Interesting that they highlight the age difference between Caesar and Cleopatra. Do children really need to know that Caesar was 31 years older? I think it's interesting, but it could send a wrong message to children that age differences don't matter.
Once you're an adult and capable of making informed decisions, age difference is not anyone else's concern. I think what Klickteryx was getting at is that children are not necessarily sophisticated enough to understand that an age gap at 14 is a very different thing than an age gap at 21. Plus, it's a weird factoid to drop if we are going to pass Cleopatra and Caesar off as "just friends."

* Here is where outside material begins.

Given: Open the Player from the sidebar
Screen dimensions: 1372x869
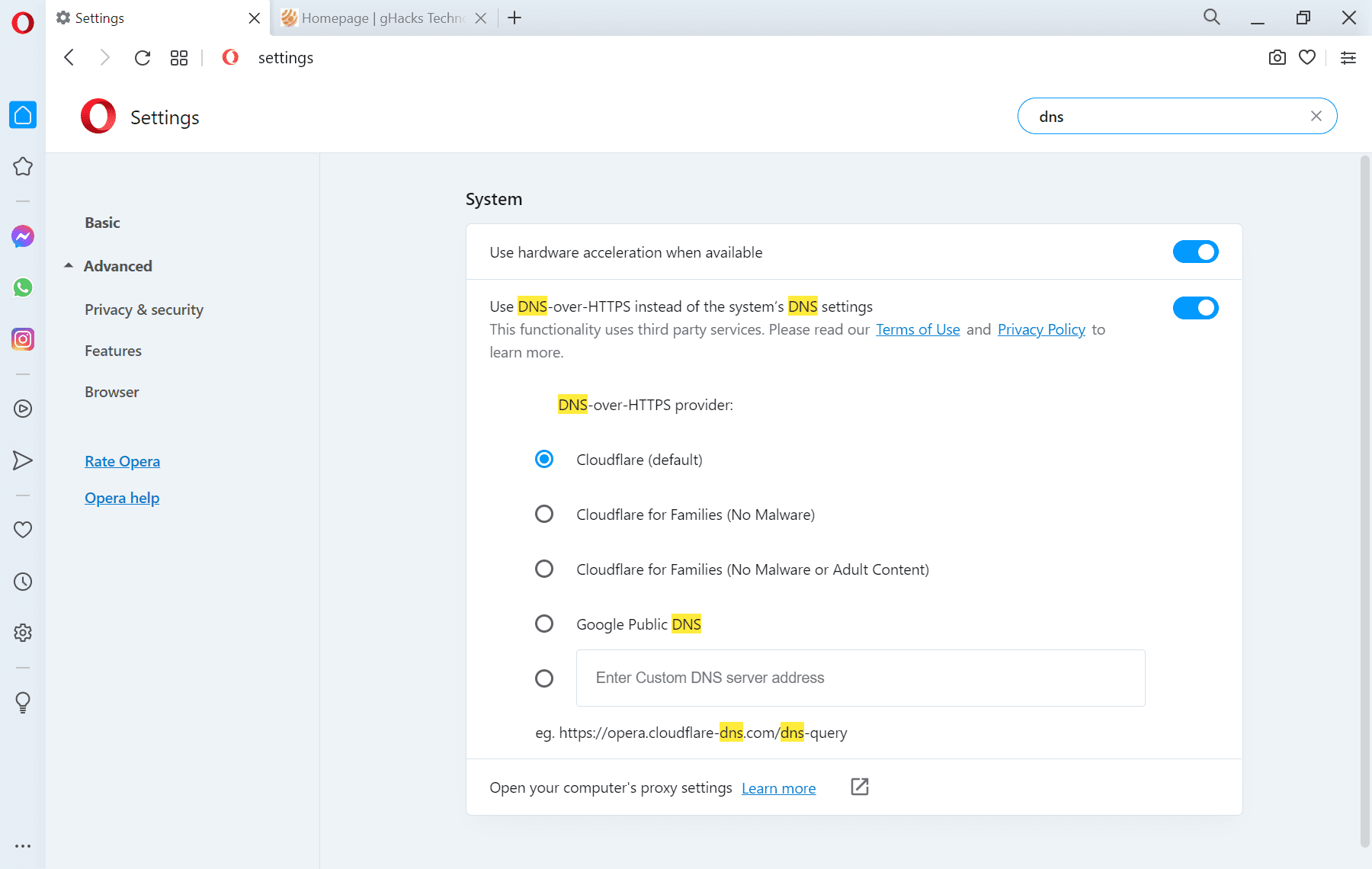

It is not just the age difference which needs considering in relationships but also the nature of the relationship and there does seem to be a view developing in the world that "young + old = bad", without considering what that relationship is.
I am 72 and my great niece is five and a half and when I am out with her and her parents we sometimes get separated from them in a shop or crowded street and I find that I am very cautious in my physical contact with my great niece. She is confident for her age and likes to walk without always holding hands when she is out, so what do I do if I try to take her hand and she pulls away and says, "No, I don't want to hold your hand, I can walk by myself"? Do I try again to take her hand and have her say "No" again and maybe find myself surrounded by an angry crowd?
We have friends who find it very difficult at times with one of their grandchildren who will kick and scream and shout if he doesn't want to get in the car to go home when they do, and they, too, have concerns about what might happen in these circumstances.
Recently, a taxi driver who had a contract with the education authority to take children to and from school who live a long way from school and with no bus service was suspended for 10 days while a complaint against him was investigated. The complaint was made by a member of the public who had seen him kissing and hugging two young girls when he dropped them off at school - the children, it turned out, were his own!
Yes, children need to be educated about the importance of age difference but also about the fact that it isn't the age difference itself which is important, but also the nature of the relationship, and - sadly - they need to know this well before they are 14.
And, maybe, it is the nature of the relationship which is more important than the age difference.